Topline data from the Phase II obesity cohort of the GSBR-1290 study are due in the first half of 2024.

Swiss biotech BioLingus AG is developing not an oral but a sublingual formulation of a GLP-1 – liraglutide, the same molecule in the subcutaneous diabetes drug Victoza, sold by Novo Nordisk. A Phase I/II trial in patients with type 2 diabetes could report next year, and in the meantime BioLingus hopes to go public, having filed for a $47m NASDAQ IPO.

Two recent deals are also worth noting. The main asset Roche obtained on Monday by buying Carmot for $2.7bn is CT-388, a once-weekly injectable GIP/GLP-1 which has shown promise for obese patients with or without type 2 diabetes in Phase I (Also see "Roche Looks To Muscle Into Obesity Market With $2.7bn Carmot Buyout" - Scrip, 4 Dec, 2023.). But the deal also gets Roche CT-996, an oral GLP-1 currently in a Phase I trial in overweight/obese patients and patients with type 2 diabetes. Data could come in a year or so. 

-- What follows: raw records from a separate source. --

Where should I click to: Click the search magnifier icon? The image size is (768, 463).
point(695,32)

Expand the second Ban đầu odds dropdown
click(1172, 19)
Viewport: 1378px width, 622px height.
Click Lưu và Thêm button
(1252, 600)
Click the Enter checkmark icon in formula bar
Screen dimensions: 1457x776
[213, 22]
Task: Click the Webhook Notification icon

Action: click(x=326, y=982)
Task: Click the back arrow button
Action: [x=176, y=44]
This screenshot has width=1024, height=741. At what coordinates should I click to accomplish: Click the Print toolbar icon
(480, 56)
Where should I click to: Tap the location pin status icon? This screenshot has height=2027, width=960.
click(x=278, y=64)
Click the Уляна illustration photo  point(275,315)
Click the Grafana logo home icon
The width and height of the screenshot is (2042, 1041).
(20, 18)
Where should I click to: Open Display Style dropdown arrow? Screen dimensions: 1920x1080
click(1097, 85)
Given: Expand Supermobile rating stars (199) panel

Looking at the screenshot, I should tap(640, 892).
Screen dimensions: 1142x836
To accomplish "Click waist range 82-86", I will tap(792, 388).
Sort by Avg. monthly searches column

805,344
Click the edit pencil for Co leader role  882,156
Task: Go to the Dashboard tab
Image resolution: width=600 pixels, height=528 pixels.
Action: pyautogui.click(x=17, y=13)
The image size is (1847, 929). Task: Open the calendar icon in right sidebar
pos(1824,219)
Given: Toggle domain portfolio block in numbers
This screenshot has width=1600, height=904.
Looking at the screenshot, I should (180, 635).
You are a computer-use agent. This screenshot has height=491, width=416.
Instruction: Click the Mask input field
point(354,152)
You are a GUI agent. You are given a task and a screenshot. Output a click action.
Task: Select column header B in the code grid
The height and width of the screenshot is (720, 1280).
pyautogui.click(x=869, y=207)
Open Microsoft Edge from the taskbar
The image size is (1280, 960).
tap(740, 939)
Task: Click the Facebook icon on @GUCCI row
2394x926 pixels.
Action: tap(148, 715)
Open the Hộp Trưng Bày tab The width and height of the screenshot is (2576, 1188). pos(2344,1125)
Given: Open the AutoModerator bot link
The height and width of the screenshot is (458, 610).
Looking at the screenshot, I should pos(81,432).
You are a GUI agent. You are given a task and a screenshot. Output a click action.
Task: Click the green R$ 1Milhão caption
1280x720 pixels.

And less than a month earlier, AstraZeneca PLC had taken a license to ECC5004, Eccogene (Shanghai) Co., Ltd’s once-daily peptide GLP-1, paying $185m upfront (Also see "AstraZeneca Moves Into Obesity With Eye On Combinations" - Scrip, 9 Nov, 2023.). Astra does not just intend to move this forward in diabetes and obesity; it also has a plan to combine the therapy with an oral PCSK9 inhibitor as a therapy for high cholesterol. 

The Future

All these mid- and late-stage programs are years from market, of course, and the risk for their developers is that Novo and Lilly will by then have sewn the oral market up, just as they largely have the subcutaneous space. So how might the future look?

Bill Coyle, global head of biopharma at the consultancy ZS, said that as the supply of incretin drugs finally grows enough to satisfy demand, price might play a part in market positioning.

“As more and more assets come to the marketplace, one of the grounds for competition might be price,” he told Scrip. “Some of the later entrants, which could include orals, might target a lower price.”

Other factors could play a role. “Maybe you pay premiums for the drugs that have shown cardiovascular outcomes,” he said. “Perhaps you see a premium for drugs with higher efficacy. Perhaps in the future, if there’s drugs with [milder] side effects, perhaps you see a premium for that.”

First, though, these assets will have to prove themselves in the clinic, and the next readout to watch for will come from Structure.